De junho de 2021 até à invasão, o discurso das autoridades norte-americanas evoluiu para a invasão russa como fatalidade à qual se juntava ‘um elevado preço a pagar’, continuando a desrespeitar o presidente ucraniano, indo ao ponto de lhe dar um raspanete público por ter decidido ir à conferência de defesa de Munique, quando poderia não ter condições para voltar ao seu país. A diplomacia americana é mesmo a primeira a abandonar Kiyv, levando Zelensky a acusar os EUA de estar a criar o pânico.

A situação só irá mudar, e de forma radical, quando, já depois da invasão começada, Zelensky diz publicamente que as autoridades americanas lhe ofereceram a fuga, mas ele não quer uma boleia para fugir, ele quer armas para resistir, e as forças ucranianas no terreno mostram a sua sintonia com as palavras do seu presidente.

A situação é diferente da que precedeu a invasão do Kuwait em 1990, mas assenta igualmente na disfuncionalidade da máquina de poder norte-americana e, desta vez claramente, na lógica do apaziguamento que provoca em vez de evitar a agressão.

Do ponto de vista de Putin, haverá certamente erros crassos de análise, que são agora claros três meses depois de começada a invasão. As guerras do século XXI são guerras de mísseis pessoais de extrema precisão e potência; de robots aéreos com controlo remoto; de informação total no momento via satélite, e o modelo militar russo – como se tinha confirmado ainda o ano passado na guerra armeno-azerbeijana – está completamente desfasado dessa realidade. A capacidade e vontade de resistência ucraniana, a solidariedade europeia e americana quando confrontadas com o cenário real de guerra, foram também grosseiramente subestimados.

A questão essencial não é, no entanto, essa. Grande parte da Ucrânia, e especialmente a parte que mais sofreu com o genocídio dos anos 1930 (Sul e Leste) é russófona, ou seja, tem com a Rússia, mais do que a comunhão de um Estado no passado, uma comunhão cultural.

Essa comunhão foi certamente importante para que a ocupação da Crimeia fosse feita sem confronto e para que a resistência à invasão em 2014 (feita em nome de grupos separatistas) no Leste e Sul do país, tendo sido grande, não tenha sido total.

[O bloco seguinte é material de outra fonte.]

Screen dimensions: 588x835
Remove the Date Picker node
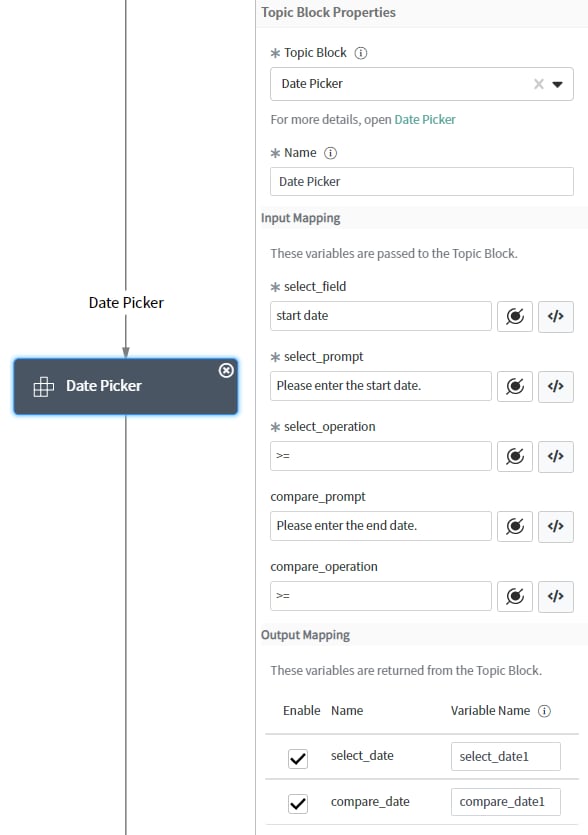pos(226,370)

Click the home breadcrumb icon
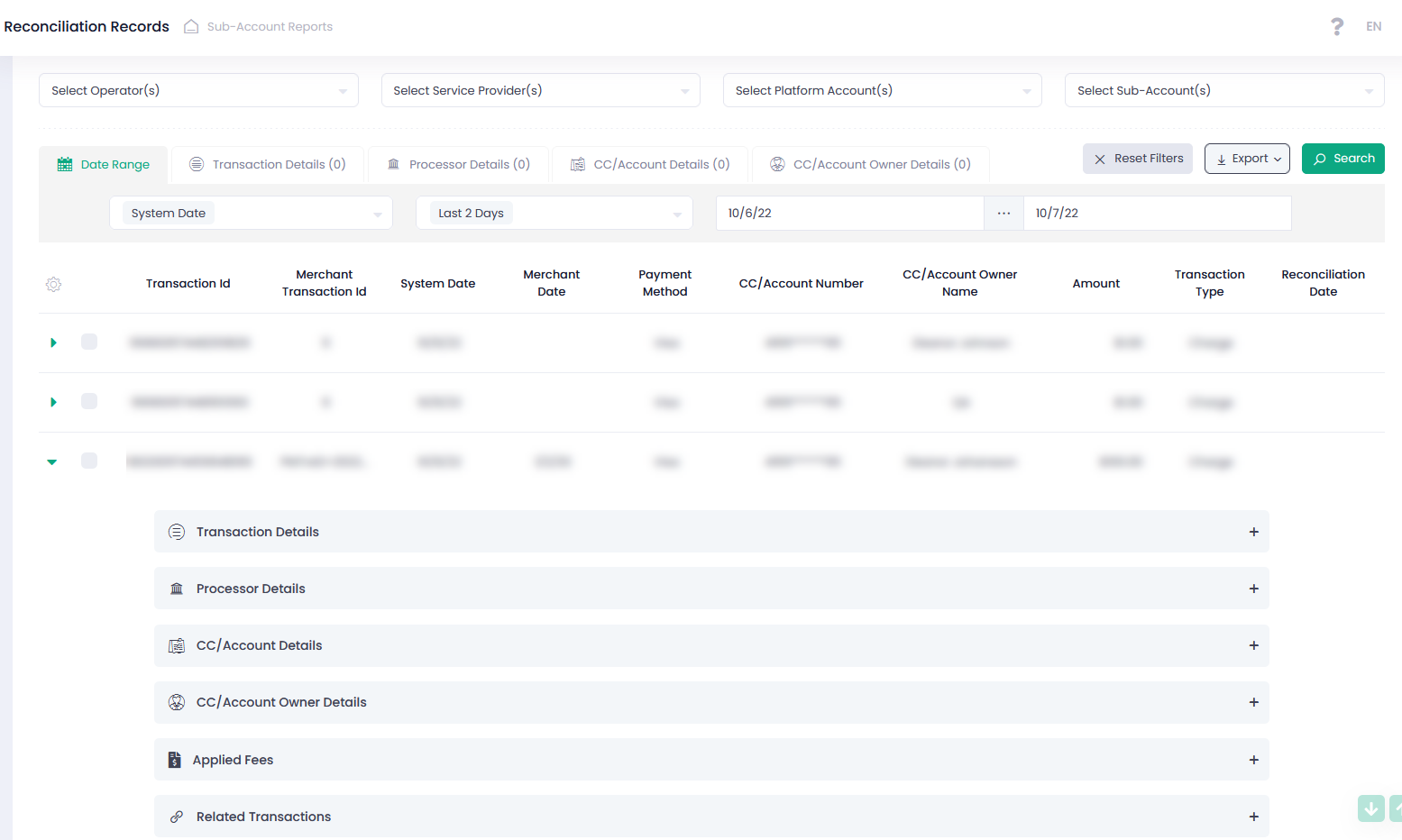pos(191,27)
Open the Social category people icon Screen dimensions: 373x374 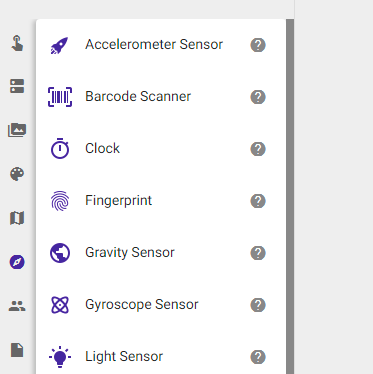point(17,306)
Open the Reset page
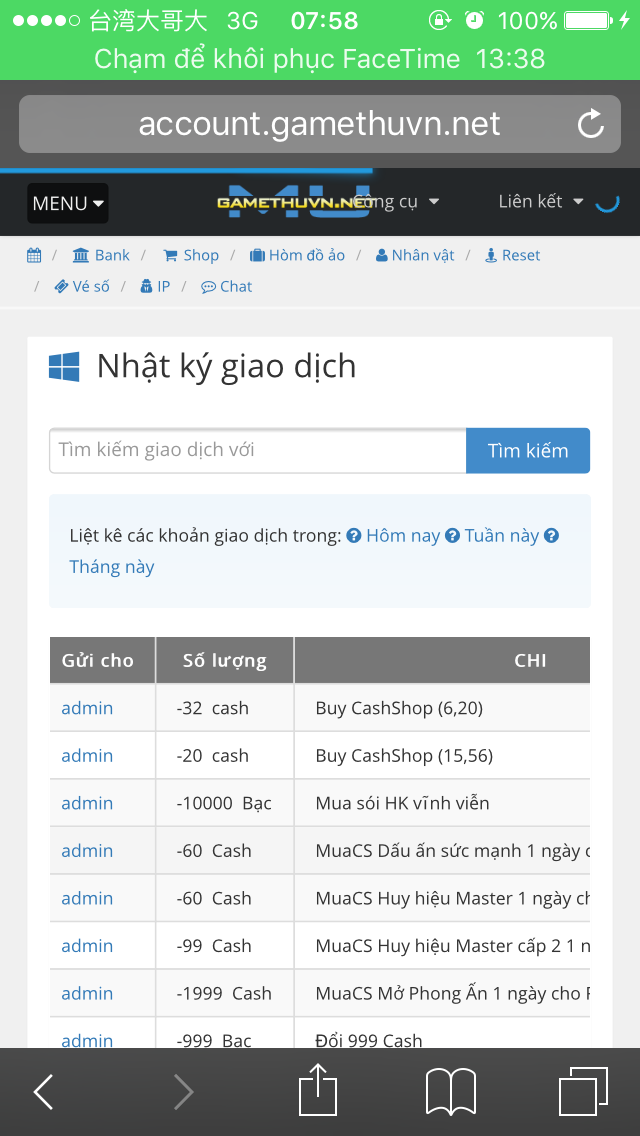Viewport: 640px width, 1136px height. point(512,256)
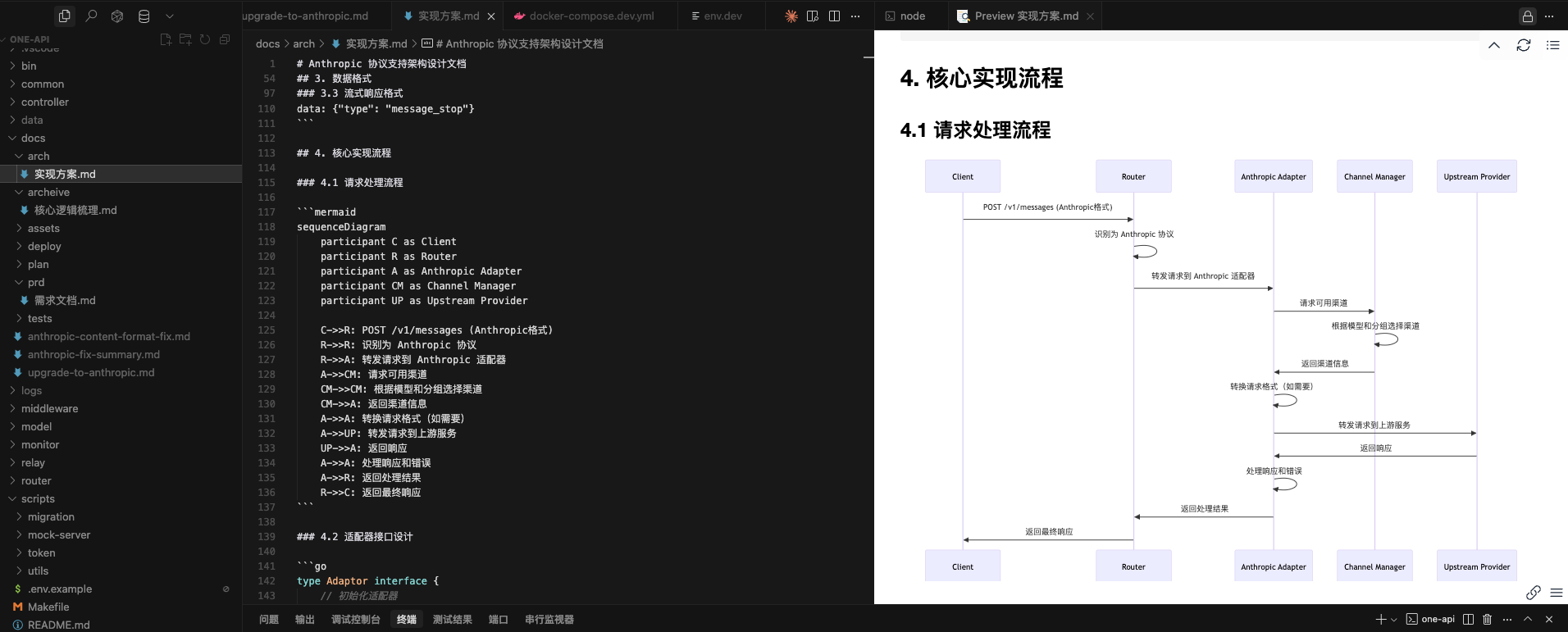Click the New File icon in explorer header
This screenshot has height=632, width=1568.
166,39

O que é verdadeiramente extraordinário é que a brutalidade e o completo desprezo pela vida dos ucranianos (russófonos ou não) de Putin tenha conseguido unir os ucranianos contra a invasão, como estes nunca tinham estado unidos antes.

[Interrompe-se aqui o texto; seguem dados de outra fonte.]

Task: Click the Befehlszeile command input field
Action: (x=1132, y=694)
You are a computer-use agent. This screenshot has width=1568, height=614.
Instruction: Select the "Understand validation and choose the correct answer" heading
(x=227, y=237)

Racionalmente, o caminho teria sido o de jogar a carta da identidade étnica, cultural e linguística para seduzir os ucranianos a manter relações privilegiadas com os seus vizinhos. É de resto o que acontece em regra em situações semelhantes. A natureza do putinismo mostrou, no entanto, ser outra: a da pura imposição pela força!

É essa a essência do que se desenrola perante os nossos olhos: a ideologia imperial e assassina do putinismo a impor-se à racionalidade dos interesses da Rússia com consequências devastadoras para o país, para os vizinhos e também para o mundo.

É o preço a pagar pela ausência de dessovietização que a realidade mostra ser uma necessidade incontornável.